Mi relación con el Excel después de implementar PIMs: sigue ahí y tiene sentido
Excel no desaparece con un PIM. Lo que cambia es su función: deja de ser el centro improvisado del catálogo y pasa a ocupar un lugar táctico, útil y controlado dentro de un flujo de trabajo más maduro.
Después de implementar PIMs, sigo usando Excel. Pero ya no lo uso como maestro de producto, historial, workflow y herramienta de publicación al mismo tiempo.

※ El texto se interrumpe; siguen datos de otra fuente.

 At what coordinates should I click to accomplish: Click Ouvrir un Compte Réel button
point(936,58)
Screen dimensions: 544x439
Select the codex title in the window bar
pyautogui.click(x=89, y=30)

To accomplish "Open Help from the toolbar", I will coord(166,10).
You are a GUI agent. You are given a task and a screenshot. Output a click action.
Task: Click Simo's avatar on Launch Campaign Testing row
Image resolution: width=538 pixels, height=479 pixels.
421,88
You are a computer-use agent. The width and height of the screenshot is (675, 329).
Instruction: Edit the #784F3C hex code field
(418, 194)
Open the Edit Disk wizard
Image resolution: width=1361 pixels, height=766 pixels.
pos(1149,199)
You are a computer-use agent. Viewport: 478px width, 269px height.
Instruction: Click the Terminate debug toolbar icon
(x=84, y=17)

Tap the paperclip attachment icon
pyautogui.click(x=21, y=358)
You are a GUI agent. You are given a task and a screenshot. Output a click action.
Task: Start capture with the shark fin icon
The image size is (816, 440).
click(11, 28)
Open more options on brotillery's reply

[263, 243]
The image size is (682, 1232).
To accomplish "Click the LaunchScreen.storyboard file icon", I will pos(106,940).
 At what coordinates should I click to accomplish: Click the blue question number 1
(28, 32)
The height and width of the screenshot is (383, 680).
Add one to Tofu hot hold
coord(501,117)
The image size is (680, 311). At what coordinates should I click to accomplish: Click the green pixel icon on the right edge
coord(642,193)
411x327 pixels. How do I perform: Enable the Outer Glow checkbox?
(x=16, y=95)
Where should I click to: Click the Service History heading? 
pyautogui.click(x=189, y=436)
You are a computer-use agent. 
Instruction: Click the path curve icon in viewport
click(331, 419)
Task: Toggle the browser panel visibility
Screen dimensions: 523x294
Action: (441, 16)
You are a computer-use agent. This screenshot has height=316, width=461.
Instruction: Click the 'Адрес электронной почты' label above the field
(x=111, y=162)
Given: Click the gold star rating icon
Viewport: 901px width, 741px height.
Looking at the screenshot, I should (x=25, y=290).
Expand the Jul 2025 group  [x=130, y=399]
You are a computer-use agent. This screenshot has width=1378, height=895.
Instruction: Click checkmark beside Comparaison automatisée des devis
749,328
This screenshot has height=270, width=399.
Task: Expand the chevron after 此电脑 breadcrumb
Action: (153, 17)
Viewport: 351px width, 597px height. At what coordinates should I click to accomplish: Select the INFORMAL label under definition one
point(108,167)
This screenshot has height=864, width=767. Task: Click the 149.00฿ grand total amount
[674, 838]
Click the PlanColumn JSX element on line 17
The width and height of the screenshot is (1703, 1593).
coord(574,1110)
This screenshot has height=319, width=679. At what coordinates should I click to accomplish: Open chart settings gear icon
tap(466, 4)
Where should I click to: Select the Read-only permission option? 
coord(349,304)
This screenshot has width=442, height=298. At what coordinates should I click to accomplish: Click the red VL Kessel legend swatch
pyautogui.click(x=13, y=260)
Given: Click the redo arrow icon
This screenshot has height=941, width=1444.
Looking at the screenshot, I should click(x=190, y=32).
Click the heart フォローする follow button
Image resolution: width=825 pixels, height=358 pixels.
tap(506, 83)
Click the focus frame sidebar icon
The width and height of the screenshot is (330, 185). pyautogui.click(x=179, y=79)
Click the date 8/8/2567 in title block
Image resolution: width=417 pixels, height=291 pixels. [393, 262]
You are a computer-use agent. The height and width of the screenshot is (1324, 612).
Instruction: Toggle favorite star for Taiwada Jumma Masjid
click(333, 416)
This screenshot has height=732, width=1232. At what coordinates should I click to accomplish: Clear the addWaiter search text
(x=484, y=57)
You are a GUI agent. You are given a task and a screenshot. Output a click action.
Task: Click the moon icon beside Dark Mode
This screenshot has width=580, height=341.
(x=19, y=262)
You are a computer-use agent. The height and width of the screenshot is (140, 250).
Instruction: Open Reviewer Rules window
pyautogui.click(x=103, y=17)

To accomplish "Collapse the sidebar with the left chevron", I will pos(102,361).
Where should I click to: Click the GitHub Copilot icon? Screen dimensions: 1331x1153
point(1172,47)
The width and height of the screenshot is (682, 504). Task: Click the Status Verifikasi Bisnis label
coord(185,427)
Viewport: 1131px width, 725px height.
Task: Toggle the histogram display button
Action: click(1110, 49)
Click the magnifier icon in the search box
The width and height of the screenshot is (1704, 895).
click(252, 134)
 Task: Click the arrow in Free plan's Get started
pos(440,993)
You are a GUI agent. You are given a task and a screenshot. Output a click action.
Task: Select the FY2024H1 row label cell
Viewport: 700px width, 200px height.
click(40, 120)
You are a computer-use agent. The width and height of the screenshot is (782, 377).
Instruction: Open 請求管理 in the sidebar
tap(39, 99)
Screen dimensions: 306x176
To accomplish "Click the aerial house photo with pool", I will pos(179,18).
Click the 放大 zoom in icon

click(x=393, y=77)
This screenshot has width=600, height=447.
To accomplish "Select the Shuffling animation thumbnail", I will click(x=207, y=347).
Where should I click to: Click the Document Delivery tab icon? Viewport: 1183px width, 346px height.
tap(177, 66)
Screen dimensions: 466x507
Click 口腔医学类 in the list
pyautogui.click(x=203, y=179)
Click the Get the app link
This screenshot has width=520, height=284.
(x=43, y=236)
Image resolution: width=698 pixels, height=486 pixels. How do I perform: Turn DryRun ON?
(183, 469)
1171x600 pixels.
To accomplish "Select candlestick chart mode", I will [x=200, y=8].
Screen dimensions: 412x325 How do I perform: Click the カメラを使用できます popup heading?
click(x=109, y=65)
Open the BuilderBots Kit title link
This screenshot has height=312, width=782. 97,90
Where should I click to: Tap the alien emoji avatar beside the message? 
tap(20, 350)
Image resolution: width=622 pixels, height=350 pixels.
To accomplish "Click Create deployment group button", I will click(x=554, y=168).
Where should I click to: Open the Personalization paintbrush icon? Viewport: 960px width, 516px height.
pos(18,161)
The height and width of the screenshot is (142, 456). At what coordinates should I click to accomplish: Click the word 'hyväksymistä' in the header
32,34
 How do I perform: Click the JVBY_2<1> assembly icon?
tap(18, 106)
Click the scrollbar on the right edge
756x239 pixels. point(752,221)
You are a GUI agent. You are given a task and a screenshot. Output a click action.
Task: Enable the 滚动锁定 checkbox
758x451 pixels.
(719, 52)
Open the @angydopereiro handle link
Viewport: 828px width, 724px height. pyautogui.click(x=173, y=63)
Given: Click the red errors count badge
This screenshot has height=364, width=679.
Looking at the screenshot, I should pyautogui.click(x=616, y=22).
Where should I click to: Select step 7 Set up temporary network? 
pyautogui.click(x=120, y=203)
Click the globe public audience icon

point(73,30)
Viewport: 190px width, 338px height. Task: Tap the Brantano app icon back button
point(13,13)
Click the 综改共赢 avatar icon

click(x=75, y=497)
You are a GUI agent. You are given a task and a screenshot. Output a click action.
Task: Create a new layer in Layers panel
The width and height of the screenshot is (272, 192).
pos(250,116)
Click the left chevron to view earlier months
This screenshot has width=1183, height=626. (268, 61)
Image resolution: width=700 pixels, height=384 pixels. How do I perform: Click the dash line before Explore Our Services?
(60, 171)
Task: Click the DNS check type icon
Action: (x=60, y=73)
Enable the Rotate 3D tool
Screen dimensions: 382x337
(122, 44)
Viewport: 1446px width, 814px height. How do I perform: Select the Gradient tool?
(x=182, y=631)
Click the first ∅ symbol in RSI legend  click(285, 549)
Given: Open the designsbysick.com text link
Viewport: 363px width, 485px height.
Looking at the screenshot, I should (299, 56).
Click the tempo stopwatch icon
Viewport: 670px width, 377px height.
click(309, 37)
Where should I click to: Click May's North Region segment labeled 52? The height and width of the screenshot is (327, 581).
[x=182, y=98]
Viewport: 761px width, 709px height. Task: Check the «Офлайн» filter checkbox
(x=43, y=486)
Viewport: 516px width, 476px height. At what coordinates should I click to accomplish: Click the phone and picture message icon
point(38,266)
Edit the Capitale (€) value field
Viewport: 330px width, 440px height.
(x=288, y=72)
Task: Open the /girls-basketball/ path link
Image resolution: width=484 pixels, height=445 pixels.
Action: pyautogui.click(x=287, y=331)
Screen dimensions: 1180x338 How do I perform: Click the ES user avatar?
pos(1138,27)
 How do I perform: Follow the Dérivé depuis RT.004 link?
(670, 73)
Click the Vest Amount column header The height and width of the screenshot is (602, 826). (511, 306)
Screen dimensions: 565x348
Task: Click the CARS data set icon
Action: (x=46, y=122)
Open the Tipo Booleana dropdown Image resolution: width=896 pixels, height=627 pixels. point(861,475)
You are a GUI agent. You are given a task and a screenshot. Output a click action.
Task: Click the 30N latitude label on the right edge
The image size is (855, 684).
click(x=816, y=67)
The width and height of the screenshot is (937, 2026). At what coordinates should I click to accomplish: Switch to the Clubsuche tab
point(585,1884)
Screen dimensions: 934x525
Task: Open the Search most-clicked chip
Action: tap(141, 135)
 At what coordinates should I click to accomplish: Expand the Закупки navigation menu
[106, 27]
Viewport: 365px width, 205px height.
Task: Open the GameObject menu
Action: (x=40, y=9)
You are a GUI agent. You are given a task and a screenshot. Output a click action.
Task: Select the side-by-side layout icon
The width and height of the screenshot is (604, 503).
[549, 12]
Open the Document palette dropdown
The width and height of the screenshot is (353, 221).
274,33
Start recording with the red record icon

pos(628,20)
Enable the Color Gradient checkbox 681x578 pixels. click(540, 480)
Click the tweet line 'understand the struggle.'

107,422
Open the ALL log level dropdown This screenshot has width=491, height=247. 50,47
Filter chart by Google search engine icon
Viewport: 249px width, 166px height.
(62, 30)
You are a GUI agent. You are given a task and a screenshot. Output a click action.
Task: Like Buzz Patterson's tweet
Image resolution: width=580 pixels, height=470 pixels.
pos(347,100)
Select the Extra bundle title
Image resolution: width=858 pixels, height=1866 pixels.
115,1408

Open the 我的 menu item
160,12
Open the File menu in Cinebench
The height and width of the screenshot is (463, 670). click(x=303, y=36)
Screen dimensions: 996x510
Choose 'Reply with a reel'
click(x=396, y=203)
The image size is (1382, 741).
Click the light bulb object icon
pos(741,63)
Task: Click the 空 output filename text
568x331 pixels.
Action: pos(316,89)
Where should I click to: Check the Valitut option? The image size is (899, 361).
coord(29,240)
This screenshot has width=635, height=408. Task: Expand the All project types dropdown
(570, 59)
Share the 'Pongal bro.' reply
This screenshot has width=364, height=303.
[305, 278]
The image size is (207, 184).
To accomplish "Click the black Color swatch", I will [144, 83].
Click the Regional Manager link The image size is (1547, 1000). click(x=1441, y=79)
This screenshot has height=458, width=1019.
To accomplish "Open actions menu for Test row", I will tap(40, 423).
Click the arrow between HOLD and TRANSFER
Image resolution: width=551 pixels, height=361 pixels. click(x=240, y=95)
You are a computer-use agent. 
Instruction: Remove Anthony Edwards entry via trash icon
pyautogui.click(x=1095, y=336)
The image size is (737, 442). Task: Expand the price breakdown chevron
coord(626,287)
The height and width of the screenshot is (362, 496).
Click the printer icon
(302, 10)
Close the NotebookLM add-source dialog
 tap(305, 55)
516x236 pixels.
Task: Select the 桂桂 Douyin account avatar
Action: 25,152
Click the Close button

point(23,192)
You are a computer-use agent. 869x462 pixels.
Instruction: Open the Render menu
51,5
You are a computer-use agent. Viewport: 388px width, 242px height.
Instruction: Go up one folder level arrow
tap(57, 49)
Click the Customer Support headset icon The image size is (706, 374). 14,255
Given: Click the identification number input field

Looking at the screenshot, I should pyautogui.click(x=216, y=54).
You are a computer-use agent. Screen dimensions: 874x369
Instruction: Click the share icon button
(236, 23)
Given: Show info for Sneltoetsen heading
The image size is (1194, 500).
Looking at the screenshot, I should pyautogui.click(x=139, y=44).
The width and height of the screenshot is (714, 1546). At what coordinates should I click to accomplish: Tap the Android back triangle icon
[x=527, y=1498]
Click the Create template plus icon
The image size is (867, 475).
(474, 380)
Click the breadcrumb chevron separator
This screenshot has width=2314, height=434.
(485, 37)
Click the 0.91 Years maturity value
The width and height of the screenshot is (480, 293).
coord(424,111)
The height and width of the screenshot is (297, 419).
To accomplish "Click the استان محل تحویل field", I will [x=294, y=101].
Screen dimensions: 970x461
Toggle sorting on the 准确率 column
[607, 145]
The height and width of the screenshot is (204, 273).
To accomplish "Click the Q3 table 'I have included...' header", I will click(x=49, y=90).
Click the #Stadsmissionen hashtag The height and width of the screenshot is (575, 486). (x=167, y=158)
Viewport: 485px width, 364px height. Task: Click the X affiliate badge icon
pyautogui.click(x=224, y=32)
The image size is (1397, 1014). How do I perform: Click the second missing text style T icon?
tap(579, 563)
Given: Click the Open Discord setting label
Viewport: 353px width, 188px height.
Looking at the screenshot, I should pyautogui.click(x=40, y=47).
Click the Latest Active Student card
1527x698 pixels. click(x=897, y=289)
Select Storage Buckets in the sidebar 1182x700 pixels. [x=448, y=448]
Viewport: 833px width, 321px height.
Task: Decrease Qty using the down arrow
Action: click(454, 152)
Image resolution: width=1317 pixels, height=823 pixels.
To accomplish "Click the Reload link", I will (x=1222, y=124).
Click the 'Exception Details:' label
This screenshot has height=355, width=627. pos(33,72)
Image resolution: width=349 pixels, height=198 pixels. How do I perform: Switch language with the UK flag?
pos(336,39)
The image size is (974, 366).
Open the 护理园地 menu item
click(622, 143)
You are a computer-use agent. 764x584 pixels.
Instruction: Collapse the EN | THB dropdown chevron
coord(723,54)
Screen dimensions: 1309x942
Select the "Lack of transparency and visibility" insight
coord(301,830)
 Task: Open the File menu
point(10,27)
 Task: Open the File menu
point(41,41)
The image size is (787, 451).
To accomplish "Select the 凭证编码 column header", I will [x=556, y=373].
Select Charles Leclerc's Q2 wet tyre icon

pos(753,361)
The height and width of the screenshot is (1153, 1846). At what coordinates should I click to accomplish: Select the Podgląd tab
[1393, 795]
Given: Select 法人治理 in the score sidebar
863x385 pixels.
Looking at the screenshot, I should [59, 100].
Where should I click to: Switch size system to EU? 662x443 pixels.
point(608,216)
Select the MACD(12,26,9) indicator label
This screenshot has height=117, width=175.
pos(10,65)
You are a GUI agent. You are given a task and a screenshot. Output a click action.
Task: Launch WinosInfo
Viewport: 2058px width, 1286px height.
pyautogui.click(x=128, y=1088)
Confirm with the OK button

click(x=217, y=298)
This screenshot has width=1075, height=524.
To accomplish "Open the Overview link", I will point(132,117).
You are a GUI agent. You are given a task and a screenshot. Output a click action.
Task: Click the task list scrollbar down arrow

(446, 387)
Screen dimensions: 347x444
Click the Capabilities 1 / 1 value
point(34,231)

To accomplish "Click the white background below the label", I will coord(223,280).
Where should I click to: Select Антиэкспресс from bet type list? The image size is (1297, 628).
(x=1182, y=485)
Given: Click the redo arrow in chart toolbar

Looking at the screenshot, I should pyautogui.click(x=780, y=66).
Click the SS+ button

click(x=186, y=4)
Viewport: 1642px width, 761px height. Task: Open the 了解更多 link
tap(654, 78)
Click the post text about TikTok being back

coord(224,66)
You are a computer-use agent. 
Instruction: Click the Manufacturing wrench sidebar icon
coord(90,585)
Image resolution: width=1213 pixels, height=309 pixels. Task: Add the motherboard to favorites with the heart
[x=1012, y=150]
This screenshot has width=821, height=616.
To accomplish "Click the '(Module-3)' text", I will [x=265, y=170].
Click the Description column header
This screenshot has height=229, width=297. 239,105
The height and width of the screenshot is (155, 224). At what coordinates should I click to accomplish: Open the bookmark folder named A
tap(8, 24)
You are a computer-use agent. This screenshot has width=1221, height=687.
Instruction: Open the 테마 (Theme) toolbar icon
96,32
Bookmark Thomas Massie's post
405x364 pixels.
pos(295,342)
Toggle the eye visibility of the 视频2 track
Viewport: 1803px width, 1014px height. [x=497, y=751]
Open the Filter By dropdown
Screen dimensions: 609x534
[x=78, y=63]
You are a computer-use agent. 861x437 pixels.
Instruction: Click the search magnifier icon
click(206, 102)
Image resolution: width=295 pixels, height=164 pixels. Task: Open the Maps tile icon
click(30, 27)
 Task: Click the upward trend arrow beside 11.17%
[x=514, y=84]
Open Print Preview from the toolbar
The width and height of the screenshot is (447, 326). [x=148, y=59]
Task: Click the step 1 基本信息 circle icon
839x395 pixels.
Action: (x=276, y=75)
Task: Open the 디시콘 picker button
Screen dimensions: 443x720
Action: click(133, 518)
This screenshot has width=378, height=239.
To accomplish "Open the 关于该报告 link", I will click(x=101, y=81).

Lo uso para relevamientos, limpiezas previas, controles puntuales, auditorías temporales y trabajo intermedio con actores que todavía no operan dentro del PIM. Esa diferencia cambia todo.
La idea equivocada: creer que un PIM debería hacer desaparecer Excel
Durante mucho tiempo, Excel apareció en mis proyectos como una señal de desorden. Archivos duplicados. Versiones contradictorias. Columnas heredadas. Celdas rotas. Personas trabajando sobre copias distintas del mismo catálogo. En ese contexto, era lógico pensar que el problema estaba en la planilla.
Hoy lo veo de otra manera. Excel no era el problema. El problema era pedirle que cumpliera demasiados roles a la vez.
Cuando una hoja de cálculo intenta funcionar como maestro de producto, canal de colaboración, herramienta de limpieza, sistema de validación, historial de cambios y puente entre sistemas, termina cargando una responsabilidad que no fue diseñada para sostener.
Ese es, para mí, uno de los aprendizajes más claros después de trabajar con implementaciones PIM: la madurez no consiste en eliminar Excel, sino en devolverlo a un rol razonable dentro del ecosistema del dato.
Qué cambia realmente cuando implementás un PIM
La llegada de un PIM no vuelve inútiles las hojas de cálculo. Lo que hace es redistribuir responsabilidades.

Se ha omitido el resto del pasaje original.